__Exercise__
Pick out every line in the data below that contains the word "Task".

__Record list__

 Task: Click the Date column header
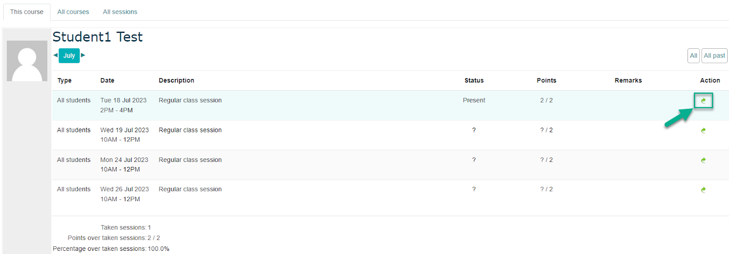(x=108, y=80)
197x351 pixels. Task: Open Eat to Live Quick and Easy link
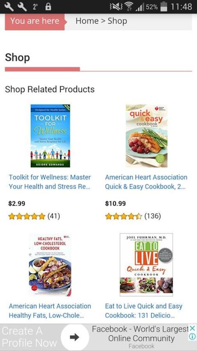(x=144, y=311)
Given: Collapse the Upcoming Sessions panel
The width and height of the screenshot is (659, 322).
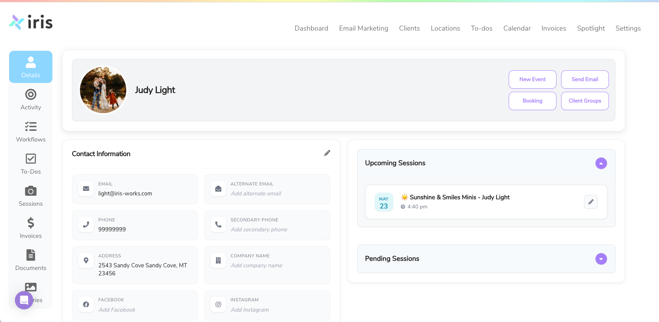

__The result__
 Task: Click the Date column header
197x351 pixels. Task: Open Eat to Live Quick and Easy link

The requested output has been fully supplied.